A) The Legend of Zelda : le commencement
Ce jeu au scénario basique et archi-classique (1) pose les bases du jeu d’aventure (2). Il est rempli de tous les symboles qui vont marquer une génération entière (3).
Un scénario convenu
Dans le mystérieux et magique univers d’Hyrule existe un relique sacrée nommée la Triforce. Cet objet est divisé en trois fragments. Le premier est celui de la sagesse, le second celui de la Force, et le troisième est celui du courage. La légende veut qu’une fois réunis, ces fragments offrent à leur détenteur une puissance au-delà de toutes limites.
Ganon, prince des voleurs, apprit un jour la légende et entreprit de réunir les trois fragments. Il dépêcha ses sbires dans tout Hyrule à la recherche de la Triforce. Il finit par trouver le fragment de la Force.
La princesse Zelda, alors avertie du danger par les sages dont le pouvoir s’est soudainement réveillé, entreprend alors de parcourir Hyrule elle aussi, à la recherche des autres fragment, ce qui met Ganon dans une rage folle. Il envoie ses larbins afin de capturer la princesse. Grâce à son don de prescience, la princesse apprend qu’on est à sa poursuite. Ne désirant pas que son fragment de la Sagesse tombe entre les mains de l’ignoble prince, elle le brise en huit morceaux (le fragment, pas le prince !).
Puis elle envoie sa nurse Impa à travers Hyrule dans l'espoir de trouver le jeune garçon au cœur pur dont la légende parle, et la princesse est finalement capturée. Apres plusieur jour de recherche, Impa tombe dans un piege et se retrouve confrontée aux hommes de Ganon; elle s'enfuit et tombe sur Link, un jeune garçon qui l'aide. Persuadée d'avoir trouvé le héros de la Légende, elle lui raconte toute l'histoire et lui confie que Zelda est en danger. Link n'ayant que sont courage pour arme, n'hésite pas à se lancer dans l'aventure...
Et voilà pour l’histoire. Super original, non ? On peut la résumer comme ceci : la gentille princesse a été enlevée par le méchant, mais la légende raconte qu’un héros au cœur pur va sauver le monde.
Les bases du jeu d'aventure
Le jeu est sorti le 21 février 1986 au Japon, et n’a pas été traduit en français (je me remémore mes heures de recherche dans mon dictionnaire français-anglais). Il fut à l’époque un succès retentissant bien mérité.

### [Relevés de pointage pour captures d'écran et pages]
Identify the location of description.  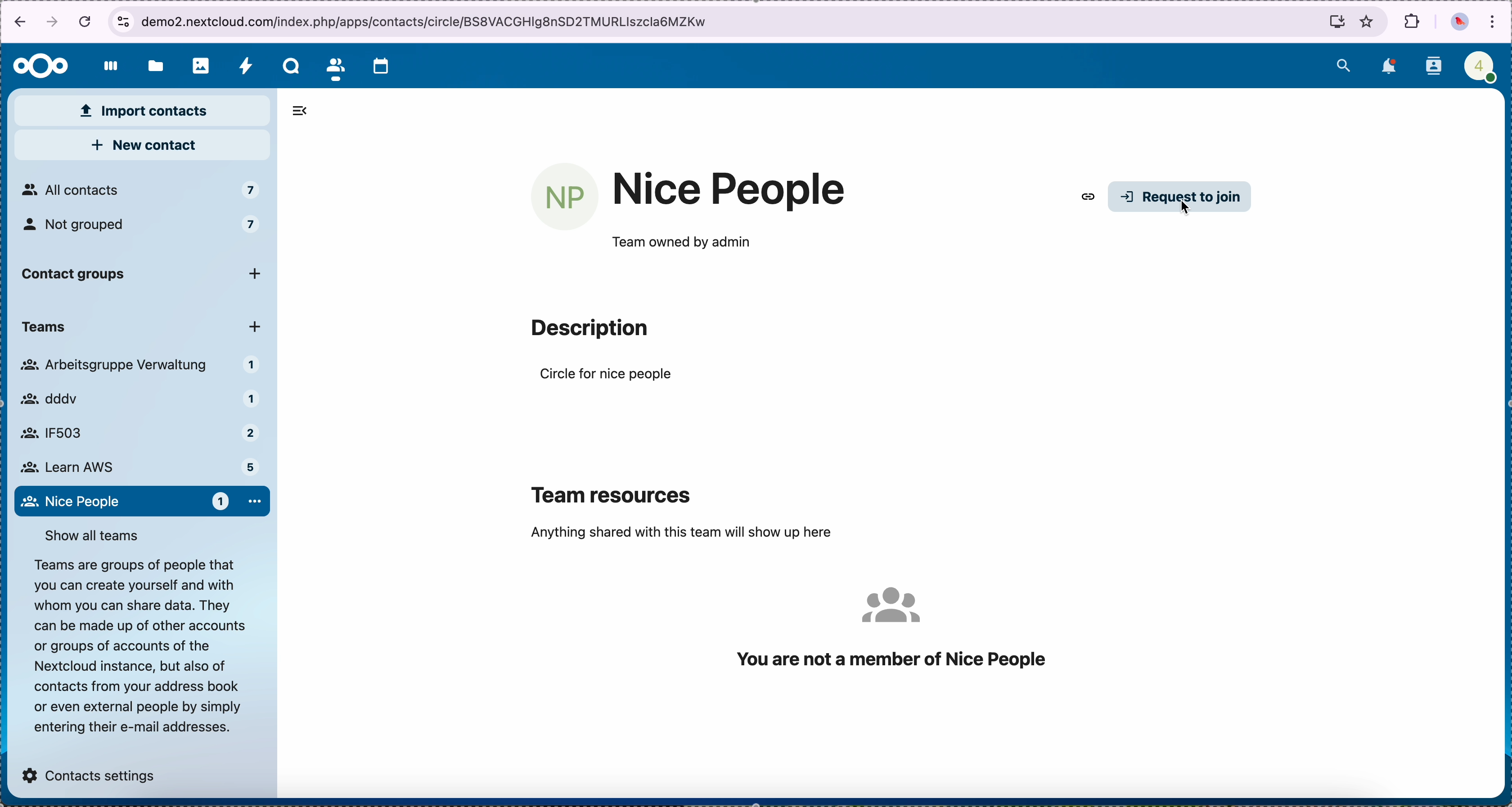
(136, 645).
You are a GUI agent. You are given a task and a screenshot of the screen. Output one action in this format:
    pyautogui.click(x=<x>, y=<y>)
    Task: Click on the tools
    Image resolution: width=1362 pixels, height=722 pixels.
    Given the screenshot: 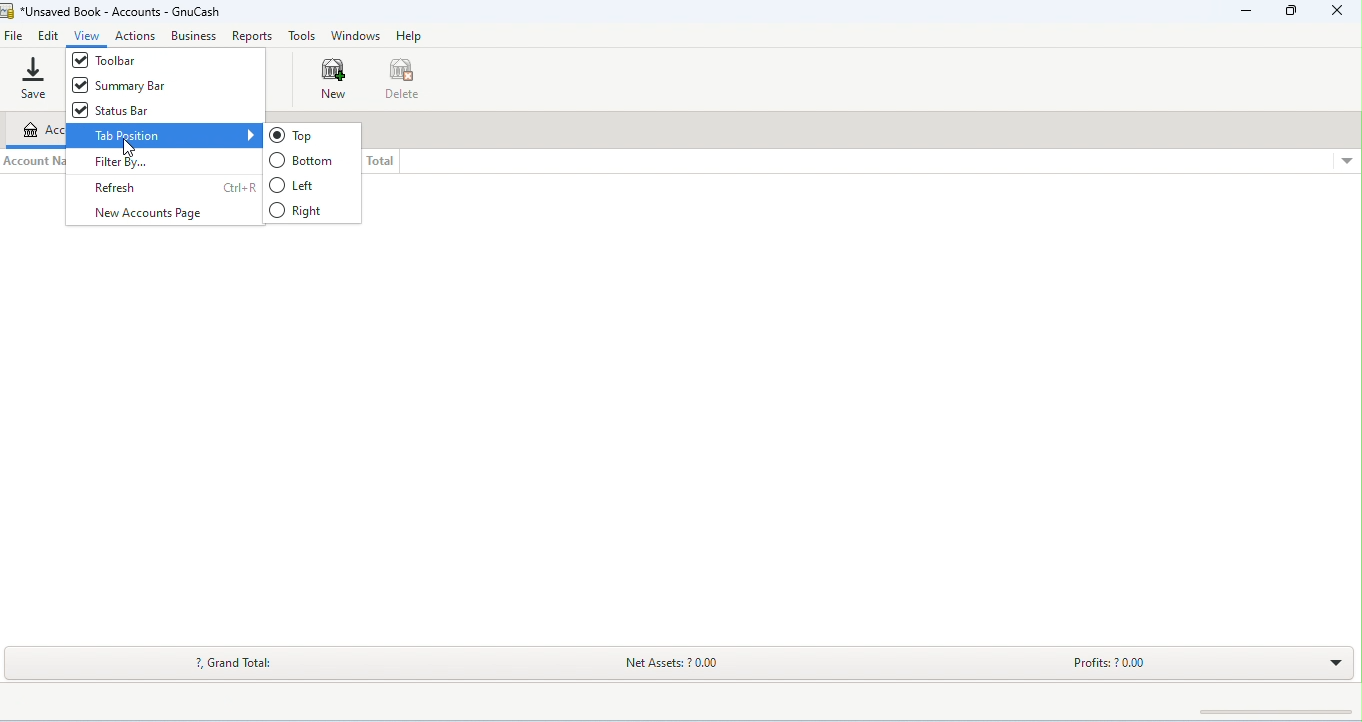 What is the action you would take?
    pyautogui.click(x=303, y=36)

### [Liste des tâches]
1. D'après le texte sur The Legend of Zelda, à quelle date le jeu est-il sorti au Japon ?
2. Traduisez en anglais cette phrase du texte sur The Legend of Zelda : « Il dépêcha ses sbires dans tout Hyrule à la recherche de la Triforce. »
3. Prolongez le texte sur The Legend of Zelda à la suite de sa dernière phrase.
Les entrées forment un matériau à part, distinct du texte.

### [Réponses par tâche]
1. Le 21 février 1986.

2. He sent his henchmen throughout Hyrule in search of the Triforce.

3.
Le jeu est en 2D. Evidemment, pour la NES, me direz-vous. Téléchargez la ROM du jeu Solstice sur NES : on faisait de la 3D (du moins ça y ressemblait) ! On voit Link de haut et il se dirige sur une grande carte d’écran en écran. Ici, point de scrolling : lorsque Link touche le bord d’un écran, il passe au suivant, avec un effet de transition plutôt réussi.
La barre de vie de Link est déjà symbolisée par des petits cœurs. La monnaie est déjà le rubis (à ce propos : vous avez déjà vu un rubis bleu, vous ? Oui : ça s’appelle un saphir ! Et un rubis vert est un émeraude, mais bon…). Il y a déjà des bombes pour percer les murs craquelés. Il y a déjà des palais avec un boss à la fin de chacun. Tout y est (ou presque) : la légende de Zelda est déjà un mythe : les concepts du jeu sont clairement établis.
Il y a un héros, masculin (toujours, dans ces jeux). Il y a un méchant puissant. Il y a une princesse à sauver. On ramasse de la monnaie (des rubis) pour acheter des objets magiques. Le personnage est plus puissant chaque fois qu’il ressort d’un donjon.
Link se balade sur une grande carte : Hyrule. Par endroits se trouvent différents niveaux (on ne les appelle encore ni donjons ni palais) dans lesquels Link trouvera un objet à chaque fois, des monstres, un morceau de Triforce et un boss. Les boss, dans ce jeu, ne sont guère originaux (un dragon, un dinosaure…). On ne peut d’ailleurs pas dire que l’action soit palpitante : chaque salle du donjon fait un écran et sur chacun des quatre murs peut se trouver une porte ou un passage secret. Toujours au centre du mur. On en reste jamais coincé bien longtemps, et les passages secrets sont très rapidement trouvés.
Un jeu assez simple, donc, mais très efficace puisqu’il repose sur des bases extrêmement solides.
Le jeu qui a forgé la légende
On trouve déjà dans le premier jeu tout (ou presque) ce qui va rendre Zelda célèbre au fil des années de son existence.
Tout d’abord, hormis les personnages récurrents, se trouve le point central de cette légende : la Triforce. C’est le Saint Graal, l’Arche Perdue, la Fontaine de Jouvence, le Scion, l’Artefact Infini… Bref, la quête ultime du héros. La Triforce revient dans chacun des trois premiers épisode comme but final de la quête de Link.
Les concepts qui, à l’époque, sont novateurs apparaissent dès cet épisode. Ainsi, la fameuse bombe placée devant un mur pour le percer et trouver un passage secret est déjà présente. Le boomerang sera un objet récurrent dans le jeu. La bougie sera aussi utilisée à plusieurs reprises dans les suites. Le radeau, l’arc, la baguette magique, la flûte… Tout y est. On y trouve même l’échelle, l’ancêtre du grappin !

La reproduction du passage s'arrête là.